O prefeito João Henrique Carneiro (PMDB) enfrenta protestos do povo-de-santo por ter enviado uma cobrança de IPTU (Imposto Predial e Territorial Urbano) ao Terreiro da Casa Branca do Engenho Velho, o Ilê Axé Iyá Nassô Oká. Cifra elevada: R$ 840 mil. Sacerdotizas idosas se assombraram com a "dívida".
Tombado pelo IPHAN (Instituto do Patrimônio Histórico e Artístico Nacional), o templo foi reconhecido como Área de Preservação Cultural e Paisagística pela própria Prefeitura, em 1982. Um projeto do arquiteto Oscar Niemeyer serviu de base para a restauração da Praça de Oxum.
- Recebemos essa notícia, mas aguardamos uma reunião de nossa advogada com os órgãos municipais, para ter essa posição oficializada - diz Ekedy Sinha, ao avaliar o recuo da Prefeitura. Membro da Casa Branca, a "ekedy" - um cargo honorífico, responsável pelos afazeres femininos - é uma das lideranças da resistência à cobrança.
Terreiros de Candomblé vêem indícios de intolerância religiosa na gestão de João Henrique. Evangélico praticante, com larga circulação entre pastores, o prefeito contesta as críticas e afirma que trabalhou para "reparar a dívida histórica da sociedade em relação aos afrodescentestes".

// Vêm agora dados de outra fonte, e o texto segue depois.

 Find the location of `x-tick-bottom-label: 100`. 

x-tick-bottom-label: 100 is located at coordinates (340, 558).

Segundo recente mapeamento, Salvador possui 1.139 terreiros. A Casa Branca foi o primeiro da nação Ketu no Brasil. Os choques do povo-de-santo com a Prefeitura se intensificaram após a demolição do Terreiro Oyá Onipó Neto, na avenida Jorge Amado. A partir de um pedido oficial de desculpas, a estrutura física passou por restauração. Mas o gesto inamistoso envenenou de vez um diálogo precário. Com a cobrança do IPTU, intelectuais e filhos-de-santo se mobilizaram para denunciar uma perseguição ao Candomblé.

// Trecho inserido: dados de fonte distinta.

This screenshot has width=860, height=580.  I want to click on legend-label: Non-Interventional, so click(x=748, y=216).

- Atualmente, a Procuradoria da Fazenda do Município requereu a suspensão da execução fiscal contra a Casa Branca, pois em 20 de junho de 2008, a Casa Branca entrou com o processo 35057/2008, solicitando o reconhecimento da imunidade tributária - informa a advogada e subsecretária da Reparação de Salvador, Maria Alice Pereira da Silva.
A Prefeitura sustenta que a "imunidade fiscal não é concedida ex-ofício". Para obtê-la, o terreiro precisa entrar com um processo formal. O caso foi levado ao Ministério Público. No sábado, 9 de agosto, às 10h, intelectuais, simpatizantes e seguidores do Candomblé se reúnem em solidariedade à Casa Branca. Igrejas neopentecostais também atacam os filhos-de-santo da Bahia.
"Patrimônio do Brasil"
O antropólogo Ordep Serra enviou, especialmente para Terra Magazine, um artigo sobre a história do Terreiro da Casa Branca, "o primeiro templo religioso não católico a ser tombado como patrimônio histórico do Brasil".

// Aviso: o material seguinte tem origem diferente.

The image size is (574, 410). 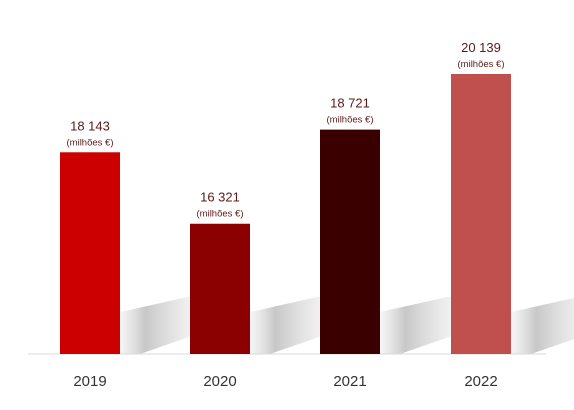 What do you see at coordinates (350, 104) in the screenshot?
I see `data-label-2021: 18 721` at bounding box center [350, 104].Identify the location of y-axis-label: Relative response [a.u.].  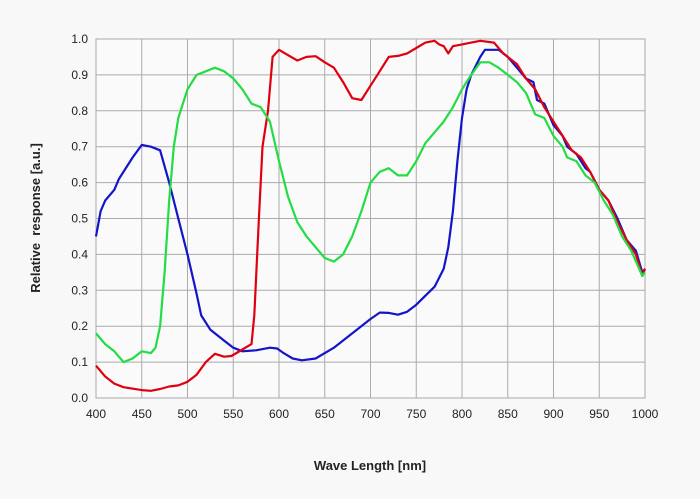
(36, 218).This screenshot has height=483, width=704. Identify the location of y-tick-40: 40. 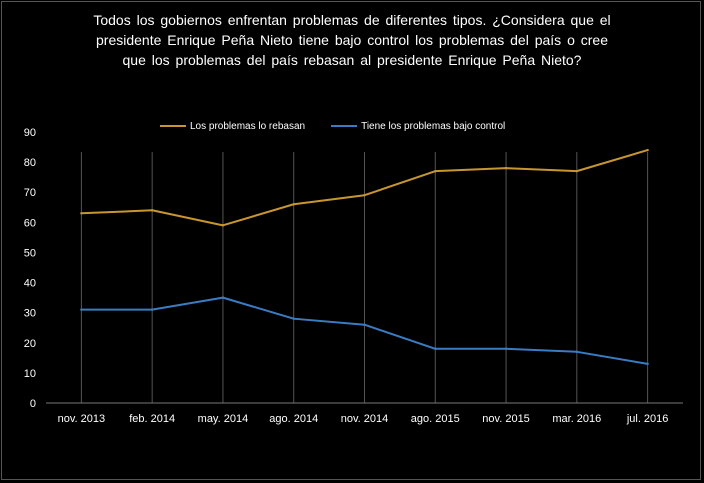
(30, 284).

- O prestígio do templo da Casa Branca do Engenho Velho não se circunscreve a Salvador nem ao mundo do Candomblé. Este Terreiro já foi visitado por um Presidente da República (Juscelino Kubitschek), por um Prêmio Nobel (Wole Soynka), por ministros e secretários de Estado, por religiosos de diferentes credos e de diversas partes do mundo - diz o antropólogo e ogã da Casa Branca.